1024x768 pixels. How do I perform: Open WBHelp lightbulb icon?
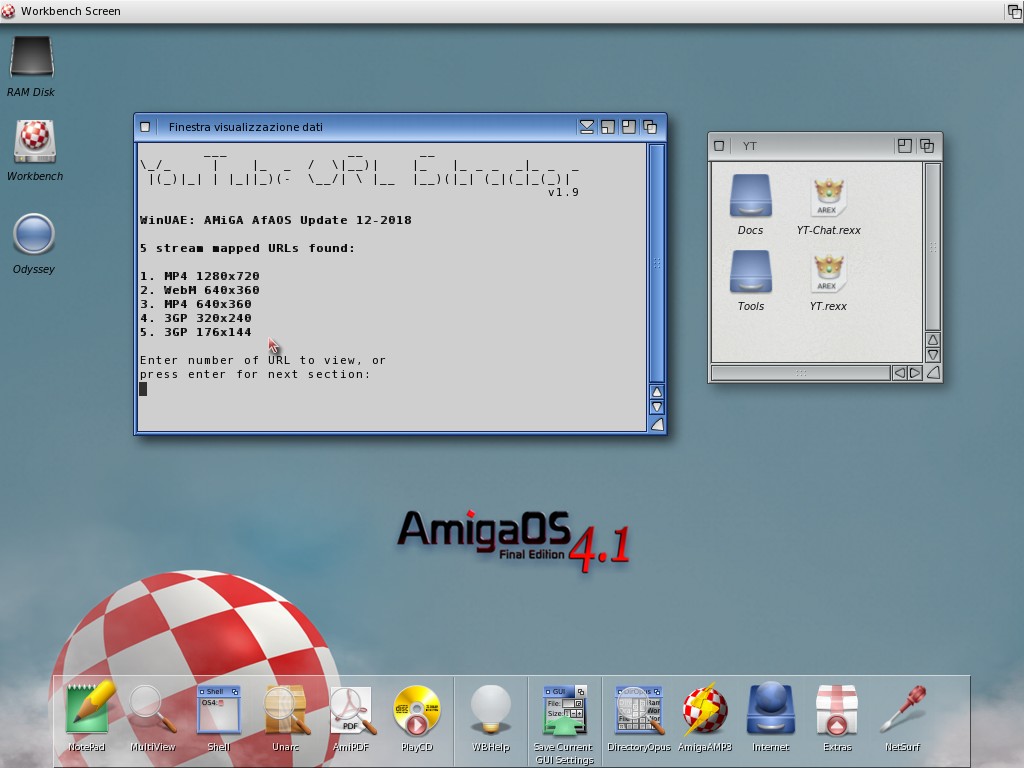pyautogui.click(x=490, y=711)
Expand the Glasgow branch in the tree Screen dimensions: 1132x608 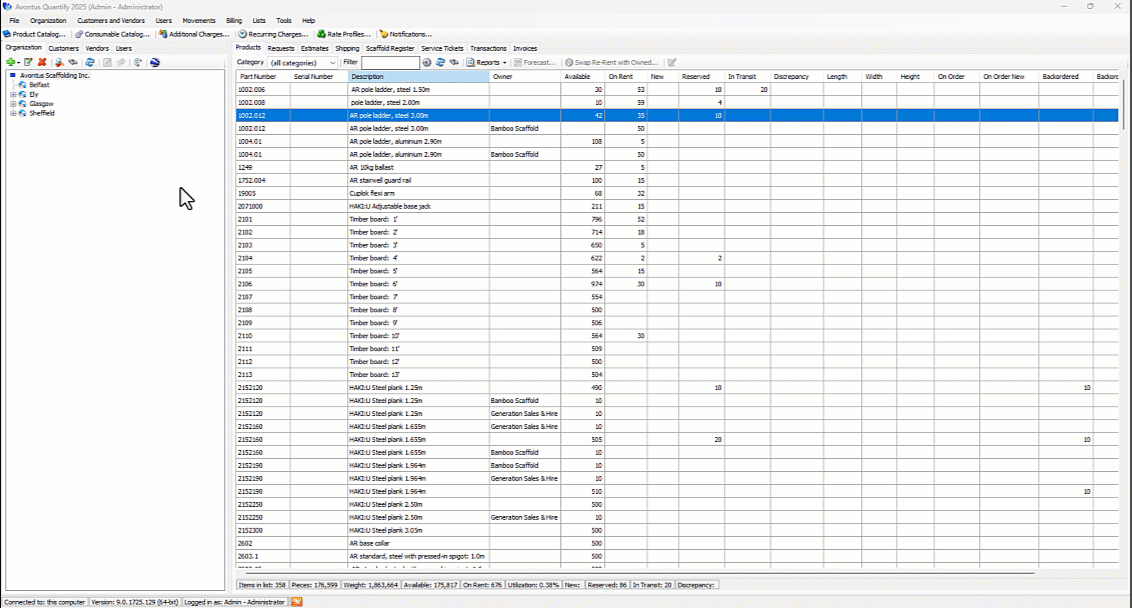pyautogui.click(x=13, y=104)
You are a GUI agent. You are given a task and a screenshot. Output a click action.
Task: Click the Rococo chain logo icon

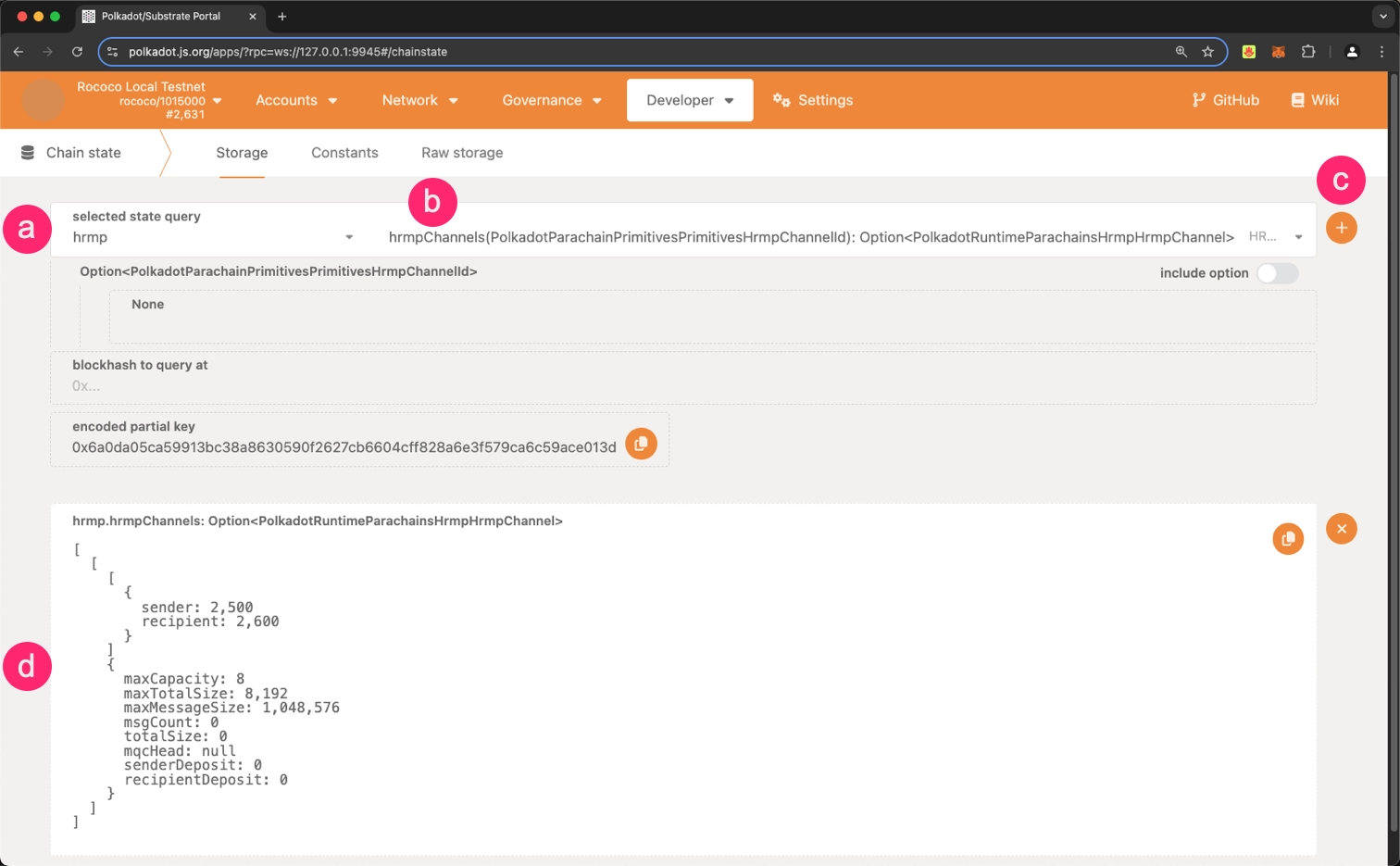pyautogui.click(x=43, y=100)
#####
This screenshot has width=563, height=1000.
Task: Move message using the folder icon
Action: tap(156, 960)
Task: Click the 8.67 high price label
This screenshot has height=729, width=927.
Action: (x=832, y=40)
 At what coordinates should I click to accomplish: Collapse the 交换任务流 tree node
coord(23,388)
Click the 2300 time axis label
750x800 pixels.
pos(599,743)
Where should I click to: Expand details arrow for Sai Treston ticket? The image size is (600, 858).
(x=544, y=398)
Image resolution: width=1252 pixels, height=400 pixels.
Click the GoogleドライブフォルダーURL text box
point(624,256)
#####
--- YOUR INSTRUCTIONS ---
The answer must consist of each line from the data that includes the string "label".

--- OUTPUT ---
Task: Click the 8.67 high price label
Click the 2300 time axis label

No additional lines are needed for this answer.